** Opening MATERIAL PROVIDED block **

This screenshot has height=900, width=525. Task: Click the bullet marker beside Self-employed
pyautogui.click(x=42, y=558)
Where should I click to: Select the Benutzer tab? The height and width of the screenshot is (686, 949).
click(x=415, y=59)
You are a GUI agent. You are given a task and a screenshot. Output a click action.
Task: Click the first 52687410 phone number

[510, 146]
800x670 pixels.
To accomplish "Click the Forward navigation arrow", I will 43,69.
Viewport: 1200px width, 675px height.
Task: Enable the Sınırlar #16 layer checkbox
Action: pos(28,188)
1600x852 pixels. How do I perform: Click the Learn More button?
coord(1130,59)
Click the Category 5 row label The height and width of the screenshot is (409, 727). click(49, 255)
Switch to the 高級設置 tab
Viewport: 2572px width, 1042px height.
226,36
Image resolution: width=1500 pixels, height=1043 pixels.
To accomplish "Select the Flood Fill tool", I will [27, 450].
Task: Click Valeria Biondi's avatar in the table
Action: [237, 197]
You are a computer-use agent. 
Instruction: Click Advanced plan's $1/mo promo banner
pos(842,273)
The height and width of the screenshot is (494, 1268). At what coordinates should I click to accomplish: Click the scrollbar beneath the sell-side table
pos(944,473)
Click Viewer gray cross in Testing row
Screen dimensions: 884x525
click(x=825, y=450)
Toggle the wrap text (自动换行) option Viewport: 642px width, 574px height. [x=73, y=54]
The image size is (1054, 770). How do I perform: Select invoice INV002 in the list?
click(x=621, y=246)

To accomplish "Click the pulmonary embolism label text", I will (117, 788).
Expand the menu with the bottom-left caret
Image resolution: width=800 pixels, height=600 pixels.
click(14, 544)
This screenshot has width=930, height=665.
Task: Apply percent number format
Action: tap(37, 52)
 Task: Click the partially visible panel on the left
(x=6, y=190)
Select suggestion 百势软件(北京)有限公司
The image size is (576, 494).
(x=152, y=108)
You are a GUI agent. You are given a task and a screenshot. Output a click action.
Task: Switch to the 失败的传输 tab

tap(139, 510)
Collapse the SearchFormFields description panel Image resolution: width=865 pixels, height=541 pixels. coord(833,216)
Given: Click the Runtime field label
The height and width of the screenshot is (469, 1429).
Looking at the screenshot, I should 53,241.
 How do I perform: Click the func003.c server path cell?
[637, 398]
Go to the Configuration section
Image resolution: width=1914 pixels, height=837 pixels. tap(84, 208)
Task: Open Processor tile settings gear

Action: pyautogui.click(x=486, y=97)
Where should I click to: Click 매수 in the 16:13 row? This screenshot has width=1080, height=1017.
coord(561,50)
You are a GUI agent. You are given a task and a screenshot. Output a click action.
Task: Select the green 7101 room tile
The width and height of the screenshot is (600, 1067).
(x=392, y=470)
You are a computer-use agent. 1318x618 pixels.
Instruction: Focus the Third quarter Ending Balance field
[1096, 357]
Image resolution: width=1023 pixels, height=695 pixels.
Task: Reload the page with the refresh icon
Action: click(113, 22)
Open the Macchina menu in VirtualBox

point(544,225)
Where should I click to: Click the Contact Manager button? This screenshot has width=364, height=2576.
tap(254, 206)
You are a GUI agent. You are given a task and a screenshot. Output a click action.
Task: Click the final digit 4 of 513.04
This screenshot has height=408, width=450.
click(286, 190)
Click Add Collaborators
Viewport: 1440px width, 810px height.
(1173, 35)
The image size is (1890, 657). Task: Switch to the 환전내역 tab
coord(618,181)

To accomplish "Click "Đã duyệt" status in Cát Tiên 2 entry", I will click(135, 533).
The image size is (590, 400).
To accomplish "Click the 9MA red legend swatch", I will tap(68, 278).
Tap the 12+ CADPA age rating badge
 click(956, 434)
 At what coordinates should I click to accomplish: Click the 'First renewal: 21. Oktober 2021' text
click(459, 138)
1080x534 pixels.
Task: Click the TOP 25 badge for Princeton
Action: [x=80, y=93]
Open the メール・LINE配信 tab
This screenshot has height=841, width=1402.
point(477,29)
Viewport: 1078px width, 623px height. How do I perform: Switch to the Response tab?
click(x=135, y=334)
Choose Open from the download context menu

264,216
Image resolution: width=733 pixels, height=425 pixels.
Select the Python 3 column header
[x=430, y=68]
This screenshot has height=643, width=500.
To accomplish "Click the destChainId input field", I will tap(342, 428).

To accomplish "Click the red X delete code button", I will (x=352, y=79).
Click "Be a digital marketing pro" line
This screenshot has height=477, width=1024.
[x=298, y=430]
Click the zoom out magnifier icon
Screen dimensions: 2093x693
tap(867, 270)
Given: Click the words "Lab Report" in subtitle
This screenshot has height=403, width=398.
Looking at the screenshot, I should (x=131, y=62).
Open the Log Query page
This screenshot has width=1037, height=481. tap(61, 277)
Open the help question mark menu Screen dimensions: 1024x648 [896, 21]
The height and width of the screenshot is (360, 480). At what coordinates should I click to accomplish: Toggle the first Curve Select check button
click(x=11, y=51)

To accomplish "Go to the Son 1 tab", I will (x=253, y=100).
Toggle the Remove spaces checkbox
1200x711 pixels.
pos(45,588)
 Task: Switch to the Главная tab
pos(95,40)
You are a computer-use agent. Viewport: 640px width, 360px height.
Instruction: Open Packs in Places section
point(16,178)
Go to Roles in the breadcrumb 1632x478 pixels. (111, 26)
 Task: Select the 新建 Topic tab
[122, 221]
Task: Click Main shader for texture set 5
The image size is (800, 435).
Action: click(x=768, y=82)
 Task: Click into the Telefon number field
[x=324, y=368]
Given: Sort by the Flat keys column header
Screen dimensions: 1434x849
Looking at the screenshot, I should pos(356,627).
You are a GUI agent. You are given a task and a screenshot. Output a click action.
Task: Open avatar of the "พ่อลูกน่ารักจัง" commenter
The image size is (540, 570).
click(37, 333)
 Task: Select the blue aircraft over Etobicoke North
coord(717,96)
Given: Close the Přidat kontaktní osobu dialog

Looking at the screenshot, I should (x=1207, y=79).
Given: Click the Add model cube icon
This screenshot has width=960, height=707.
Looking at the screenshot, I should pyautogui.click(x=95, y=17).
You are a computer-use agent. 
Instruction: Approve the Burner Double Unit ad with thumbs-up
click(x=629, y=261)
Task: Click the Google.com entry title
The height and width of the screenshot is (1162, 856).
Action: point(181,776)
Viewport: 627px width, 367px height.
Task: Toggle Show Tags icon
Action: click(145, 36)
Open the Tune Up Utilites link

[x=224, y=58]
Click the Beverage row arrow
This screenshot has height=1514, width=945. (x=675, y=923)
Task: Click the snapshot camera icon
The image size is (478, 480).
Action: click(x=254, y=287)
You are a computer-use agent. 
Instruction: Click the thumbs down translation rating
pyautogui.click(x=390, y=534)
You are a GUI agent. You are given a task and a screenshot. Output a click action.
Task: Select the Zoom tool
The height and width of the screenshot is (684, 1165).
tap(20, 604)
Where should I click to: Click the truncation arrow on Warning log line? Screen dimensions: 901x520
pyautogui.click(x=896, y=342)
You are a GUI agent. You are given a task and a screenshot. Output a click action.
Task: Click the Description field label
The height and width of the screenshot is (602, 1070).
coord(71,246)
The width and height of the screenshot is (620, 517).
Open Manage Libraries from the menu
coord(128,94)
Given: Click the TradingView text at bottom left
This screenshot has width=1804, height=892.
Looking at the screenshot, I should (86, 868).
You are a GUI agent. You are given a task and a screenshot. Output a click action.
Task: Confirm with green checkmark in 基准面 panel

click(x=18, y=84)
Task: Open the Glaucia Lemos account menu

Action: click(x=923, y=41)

** Closing MATERIAL PROVIDED block **

ACTIVITY: The line with "Collapse the SearchFormFields" is the last to include; transcribe exactly every line from the top of the material above down to it.

REPLY TO THE EXERCISE:
This screenshot has height=900, width=525. Task: Click the bullet marker beside Self-employed
pyautogui.click(x=42, y=558)
Where should I click to: Select the Benutzer tab? The height and width of the screenshot is (686, 949).
click(x=415, y=59)
You are a GUI agent. You are given a task and a screenshot. Output a click action.
Task: Click the first 52687410 phone number

[510, 146]
800x670 pixels.
To accomplish "Click the Forward navigation arrow", I will 43,69.
Viewport: 1200px width, 675px height.
Task: Enable the Sınırlar #16 layer checkbox
Action: pos(28,188)
1600x852 pixels. How do I perform: Click the Learn More button?
coord(1130,59)
Click the Category 5 row label The height and width of the screenshot is (409, 727). click(49, 255)
Switch to the 高級設置 tab
Viewport: 2572px width, 1042px height.
226,36
Image resolution: width=1500 pixels, height=1043 pixels.
To accomplish "Select the Flood Fill tool", I will [27, 450].
Task: Click Valeria Biondi's avatar in the table
Action: [237, 197]
You are a computer-use agent. 
Instruction: Click Advanced plan's $1/mo promo banner
pos(842,273)
The height and width of the screenshot is (494, 1268). At what coordinates should I click to accomplish: Click the scrollbar beneath the sell-side table
pos(944,473)
Click Viewer gray cross in Testing row
Screen dimensions: 884x525
click(x=825, y=450)
Toggle the wrap text (自动换行) option Viewport: 642px width, 574px height. [x=73, y=54]
The image size is (1054, 770). How do I perform: Select invoice INV002 in the list?
click(x=621, y=246)

To accomplish "Click the pulmonary embolism label text", I will (117, 788).
Expand the menu with the bottom-left caret
Image resolution: width=800 pixels, height=600 pixels.
click(14, 544)
This screenshot has width=930, height=665.
Task: Apply percent number format
Action: tap(37, 52)
 Task: Click the partially visible panel on the left
(x=6, y=190)
Select suggestion 百势软件(北京)有限公司
The image size is (576, 494).
(x=152, y=108)
You are a GUI agent. You are given a task and a screenshot. Output a click action.
Task: Switch to the 失败的传输 tab

tap(139, 510)
Collapse the SearchFormFields description panel Image resolution: width=865 pixels, height=541 pixels. coord(833,216)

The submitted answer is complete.